<<<<
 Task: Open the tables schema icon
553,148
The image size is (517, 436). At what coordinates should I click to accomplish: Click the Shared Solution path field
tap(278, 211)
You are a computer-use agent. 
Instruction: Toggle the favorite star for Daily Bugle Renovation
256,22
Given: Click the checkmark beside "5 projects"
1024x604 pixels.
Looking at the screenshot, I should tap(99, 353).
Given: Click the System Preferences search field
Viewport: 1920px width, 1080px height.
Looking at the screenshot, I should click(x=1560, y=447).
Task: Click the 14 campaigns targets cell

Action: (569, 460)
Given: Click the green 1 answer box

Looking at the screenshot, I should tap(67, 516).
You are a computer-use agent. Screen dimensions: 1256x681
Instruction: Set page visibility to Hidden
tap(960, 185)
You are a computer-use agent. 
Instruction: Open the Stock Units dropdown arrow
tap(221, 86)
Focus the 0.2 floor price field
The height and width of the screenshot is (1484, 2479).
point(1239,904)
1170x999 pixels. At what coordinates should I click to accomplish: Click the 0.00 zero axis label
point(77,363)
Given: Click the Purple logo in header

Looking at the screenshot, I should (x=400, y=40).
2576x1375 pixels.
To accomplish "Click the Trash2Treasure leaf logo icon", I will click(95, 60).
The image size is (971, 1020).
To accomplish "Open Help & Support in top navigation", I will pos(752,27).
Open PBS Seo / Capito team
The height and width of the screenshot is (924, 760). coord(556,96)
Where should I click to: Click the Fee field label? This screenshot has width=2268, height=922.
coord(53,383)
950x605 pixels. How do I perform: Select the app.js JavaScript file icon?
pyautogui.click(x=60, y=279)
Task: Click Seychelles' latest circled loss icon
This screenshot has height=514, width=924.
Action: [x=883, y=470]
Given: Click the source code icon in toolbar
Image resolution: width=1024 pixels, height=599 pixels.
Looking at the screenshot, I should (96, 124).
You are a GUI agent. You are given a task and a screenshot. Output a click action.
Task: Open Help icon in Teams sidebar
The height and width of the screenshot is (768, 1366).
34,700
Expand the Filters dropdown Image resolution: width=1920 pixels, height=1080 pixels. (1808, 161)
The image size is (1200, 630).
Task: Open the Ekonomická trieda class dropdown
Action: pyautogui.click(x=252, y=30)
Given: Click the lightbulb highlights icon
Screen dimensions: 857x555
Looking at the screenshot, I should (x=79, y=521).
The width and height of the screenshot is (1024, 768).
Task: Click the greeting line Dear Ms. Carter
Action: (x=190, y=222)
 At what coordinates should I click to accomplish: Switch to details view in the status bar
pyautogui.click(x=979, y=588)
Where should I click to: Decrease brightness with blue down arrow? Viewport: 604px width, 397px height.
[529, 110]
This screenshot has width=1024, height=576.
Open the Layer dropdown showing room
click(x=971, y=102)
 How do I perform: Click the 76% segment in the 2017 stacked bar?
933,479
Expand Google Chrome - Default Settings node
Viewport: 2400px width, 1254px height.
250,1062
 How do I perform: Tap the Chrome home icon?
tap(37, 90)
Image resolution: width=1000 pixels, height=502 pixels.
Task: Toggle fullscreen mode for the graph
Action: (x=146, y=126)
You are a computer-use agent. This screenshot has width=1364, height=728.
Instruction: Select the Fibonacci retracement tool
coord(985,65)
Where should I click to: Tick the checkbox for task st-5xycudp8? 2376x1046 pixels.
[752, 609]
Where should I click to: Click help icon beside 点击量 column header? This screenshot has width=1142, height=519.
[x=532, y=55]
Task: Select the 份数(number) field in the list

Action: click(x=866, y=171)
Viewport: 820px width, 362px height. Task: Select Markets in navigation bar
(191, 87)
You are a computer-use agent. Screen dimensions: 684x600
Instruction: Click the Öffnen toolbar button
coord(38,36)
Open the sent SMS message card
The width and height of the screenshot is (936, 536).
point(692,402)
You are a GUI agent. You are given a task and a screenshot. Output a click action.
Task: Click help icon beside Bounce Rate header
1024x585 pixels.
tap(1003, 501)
>>>>
Reproduce all of the material above word for word, with nothing changed, added, or left out.

Exercise output:
 Task: Open the tables schema icon
553,148
The image size is (517, 436). At what coordinates should I click to accomplish: Click the Shared Solution path field
tap(278, 211)
You are a computer-use agent. 
Instruction: Toggle the favorite star for Daily Bugle Renovation
256,22
Given: Click the checkmark beside "5 projects"
1024x604 pixels.
Looking at the screenshot, I should tap(99, 353).
Given: Click the System Preferences search field
Viewport: 1920px width, 1080px height.
Looking at the screenshot, I should click(x=1560, y=447).
Task: Click the 14 campaigns targets cell

Action: (569, 460)
Given: Click the green 1 answer box

Looking at the screenshot, I should tap(67, 516).
You are a computer-use agent. Screen dimensions: 1256x681
Instruction: Set page visibility to Hidden
tap(960, 185)
You are a computer-use agent. 
Instruction: Open the Stock Units dropdown arrow
tap(221, 86)
Focus the 0.2 floor price field
The height and width of the screenshot is (1484, 2479).
point(1239,904)
1170x999 pixels. At what coordinates should I click to accomplish: Click the 0.00 zero axis label
point(77,363)
Given: Click the Purple logo in header

Looking at the screenshot, I should (x=400, y=40).
2576x1375 pixels.
To accomplish "Click the Trash2Treasure leaf logo icon", I will click(95, 60).
The image size is (971, 1020).
To accomplish "Open Help & Support in top navigation", I will pos(752,27).
Open PBS Seo / Capito team
The height and width of the screenshot is (924, 760). coord(556,96)
Where should I click to: Click the Fee field label? This screenshot has width=2268, height=922.
coord(53,383)
950x605 pixels. How do I perform: Select the app.js JavaScript file icon?
pyautogui.click(x=60, y=279)
Task: Click Seychelles' latest circled loss icon
This screenshot has height=514, width=924.
Action: [x=883, y=470]
Given: Click the source code icon in toolbar
Image resolution: width=1024 pixels, height=599 pixels.
Looking at the screenshot, I should (96, 124).
You are a GUI agent. You are given a task and a screenshot. Output a click action.
Task: Open Help icon in Teams sidebar
The height and width of the screenshot is (768, 1366).
34,700
Expand the Filters dropdown Image resolution: width=1920 pixels, height=1080 pixels. (1808, 161)
The image size is (1200, 630).
Task: Open the Ekonomická trieda class dropdown
Action: pyautogui.click(x=252, y=30)
Given: Click the lightbulb highlights icon
Screen dimensions: 857x555
Looking at the screenshot, I should (x=79, y=521).
The width and height of the screenshot is (1024, 768).
Task: Click the greeting line Dear Ms. Carter
Action: (x=190, y=222)
 At what coordinates should I click to accomplish: Switch to details view in the status bar
pyautogui.click(x=979, y=588)
Where should I click to: Decrease brightness with blue down arrow? Viewport: 604px width, 397px height.
[529, 110]
This screenshot has width=1024, height=576.
Open the Layer dropdown showing room
click(x=971, y=102)
 How do I perform: Click the 76% segment in the 2017 stacked bar?
933,479
Expand Google Chrome - Default Settings node
Viewport: 2400px width, 1254px height.
250,1062
 How do I perform: Tap the Chrome home icon?
tap(37, 90)
Image resolution: width=1000 pixels, height=502 pixels.
Task: Toggle fullscreen mode for the graph
Action: (x=146, y=126)
You are a computer-use agent. This screenshot has width=1364, height=728.
Instruction: Select the Fibonacci retracement tool
coord(985,65)
Where should I click to: Tick the checkbox for task st-5xycudp8? 2376x1046 pixels.
[752, 609]
Where should I click to: Click help icon beside 点击量 column header? This screenshot has width=1142, height=519.
[x=532, y=55]
Task: Select the 份数(number) field in the list

Action: click(x=866, y=171)
Viewport: 820px width, 362px height. Task: Select Markets in navigation bar
(191, 87)
You are a computer-use agent. Screen dimensions: 684x600
Instruction: Click the Öffnen toolbar button
coord(38,36)
Open the sent SMS message card
The width and height of the screenshot is (936, 536).
point(692,402)
You are a GUI agent. You are given a task and a screenshot. Output a click action.
Task: Click help icon beside Bounce Rate header
1024x585 pixels.
tap(1003, 501)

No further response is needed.